▶ WHAT IS BEING ASKED:
Set down all of the records word for word.

++++++++++++++++++++

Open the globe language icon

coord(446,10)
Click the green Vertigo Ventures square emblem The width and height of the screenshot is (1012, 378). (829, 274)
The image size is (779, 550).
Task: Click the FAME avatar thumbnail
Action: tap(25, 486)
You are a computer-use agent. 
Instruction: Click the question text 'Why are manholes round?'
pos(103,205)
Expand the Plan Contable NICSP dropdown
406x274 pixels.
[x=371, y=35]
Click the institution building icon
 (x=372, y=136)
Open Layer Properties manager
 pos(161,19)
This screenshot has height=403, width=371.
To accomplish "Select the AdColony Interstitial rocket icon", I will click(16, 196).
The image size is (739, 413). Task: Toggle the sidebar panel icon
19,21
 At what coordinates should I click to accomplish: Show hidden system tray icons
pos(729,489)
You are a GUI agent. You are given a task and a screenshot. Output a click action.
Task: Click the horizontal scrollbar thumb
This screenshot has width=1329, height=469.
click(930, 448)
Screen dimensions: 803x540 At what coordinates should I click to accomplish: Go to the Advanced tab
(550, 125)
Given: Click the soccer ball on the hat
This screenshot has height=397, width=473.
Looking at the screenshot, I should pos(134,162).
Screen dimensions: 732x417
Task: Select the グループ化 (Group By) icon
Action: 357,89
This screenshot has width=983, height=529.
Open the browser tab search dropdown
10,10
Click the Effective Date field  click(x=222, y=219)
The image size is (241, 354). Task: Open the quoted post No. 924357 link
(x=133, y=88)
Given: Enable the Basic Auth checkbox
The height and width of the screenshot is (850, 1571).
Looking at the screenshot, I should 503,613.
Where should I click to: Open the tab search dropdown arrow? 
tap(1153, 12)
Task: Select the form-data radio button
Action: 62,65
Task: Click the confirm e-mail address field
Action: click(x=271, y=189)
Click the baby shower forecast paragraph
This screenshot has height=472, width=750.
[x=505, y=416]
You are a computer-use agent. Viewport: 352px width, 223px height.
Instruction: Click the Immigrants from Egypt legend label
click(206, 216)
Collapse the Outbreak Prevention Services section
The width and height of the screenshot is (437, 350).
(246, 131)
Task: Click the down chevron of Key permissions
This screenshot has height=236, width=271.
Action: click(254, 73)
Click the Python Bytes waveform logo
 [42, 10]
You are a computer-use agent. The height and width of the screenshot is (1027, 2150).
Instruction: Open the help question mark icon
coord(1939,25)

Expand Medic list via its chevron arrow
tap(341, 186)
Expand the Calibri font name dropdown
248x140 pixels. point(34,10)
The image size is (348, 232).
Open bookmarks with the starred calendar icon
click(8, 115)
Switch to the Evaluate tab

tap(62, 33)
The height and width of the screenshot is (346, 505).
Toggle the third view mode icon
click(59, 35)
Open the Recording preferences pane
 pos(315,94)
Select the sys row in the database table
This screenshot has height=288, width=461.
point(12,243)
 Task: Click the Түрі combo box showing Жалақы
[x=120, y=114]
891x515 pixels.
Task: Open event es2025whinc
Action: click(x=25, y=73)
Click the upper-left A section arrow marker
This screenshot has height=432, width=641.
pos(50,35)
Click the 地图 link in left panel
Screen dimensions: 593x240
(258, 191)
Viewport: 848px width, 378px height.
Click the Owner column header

++++++++++++++++++++

▶ RESPONSE AREA:
Open the globe language icon

coord(446,10)
Click the green Vertigo Ventures square emblem The width and height of the screenshot is (1012, 378). (829, 274)
The image size is (779, 550).
Task: Click the FAME avatar thumbnail
Action: tap(25, 486)
You are a computer-use agent. 
Instruction: Click the question text 'Why are manholes round?'
pos(103,205)
Expand the Plan Contable NICSP dropdown
406x274 pixels.
[x=371, y=35]
Click the institution building icon
 (x=372, y=136)
Open Layer Properties manager
 pos(161,19)
This screenshot has height=403, width=371.
To accomplish "Select the AdColony Interstitial rocket icon", I will click(16, 196).
The image size is (739, 413). Task: Toggle the sidebar panel icon
19,21
 At what coordinates should I click to accomplish: Show hidden system tray icons
pos(729,489)
You are a GUI agent. You are given a task and a screenshot. Output a click action.
Task: Click the horizontal scrollbar thumb
This screenshot has width=1329, height=469.
click(930, 448)
Screen dimensions: 803x540 At what coordinates should I click to accomplish: Go to the Advanced tab
(550, 125)
Given: Click the soccer ball on the hat
This screenshot has height=397, width=473.
Looking at the screenshot, I should pos(134,162).
Screen dimensions: 732x417
Task: Select the グループ化 (Group By) icon
Action: 357,89
This screenshot has width=983, height=529.
Open the browser tab search dropdown
10,10
Click the Effective Date field  click(x=222, y=219)
The image size is (241, 354). Task: Open the quoted post No. 924357 link
(x=133, y=88)
Given: Enable the Basic Auth checkbox
The height and width of the screenshot is (850, 1571).
Looking at the screenshot, I should 503,613.
Where should I click to: Open the tab search dropdown arrow? 
tap(1153, 12)
Task: Select the form-data radio button
Action: 62,65
Task: Click the confirm e-mail address field
Action: click(x=271, y=189)
Click the baby shower forecast paragraph
This screenshot has height=472, width=750.
[x=505, y=416]
You are a computer-use agent. Viewport: 352px width, 223px height.
Instruction: Click the Immigrants from Egypt legend label
click(206, 216)
Collapse the Outbreak Prevention Services section
The width and height of the screenshot is (437, 350).
(246, 131)
Task: Click the down chevron of Key permissions
This screenshot has height=236, width=271.
Action: click(254, 73)
Click the Python Bytes waveform logo
 [42, 10]
You are a computer-use agent. The height and width of the screenshot is (1027, 2150).
Instruction: Open the help question mark icon
coord(1939,25)

Expand Medic list via its chevron arrow
tap(341, 186)
Expand the Calibri font name dropdown
248x140 pixels. point(34,10)
The image size is (348, 232).
Open bookmarks with the starred calendar icon
click(8, 115)
Switch to the Evaluate tab

tap(62, 33)
The height and width of the screenshot is (346, 505).
Toggle the third view mode icon
click(59, 35)
Open the Recording preferences pane
 pos(315,94)
Select the sys row in the database table
This screenshot has height=288, width=461.
point(12,243)
 Task: Click the Түрі combo box showing Жалақы
[x=120, y=114]
891x515 pixels.
Task: Open event es2025whinc
Action: click(x=25, y=73)
Click the upper-left A section arrow marker
This screenshot has height=432, width=641.
pos(50,35)
Click the 地图 link in left panel
Screen dimensions: 593x240
(258, 191)
Viewport: 848px width, 378px height.
Click the Owner column header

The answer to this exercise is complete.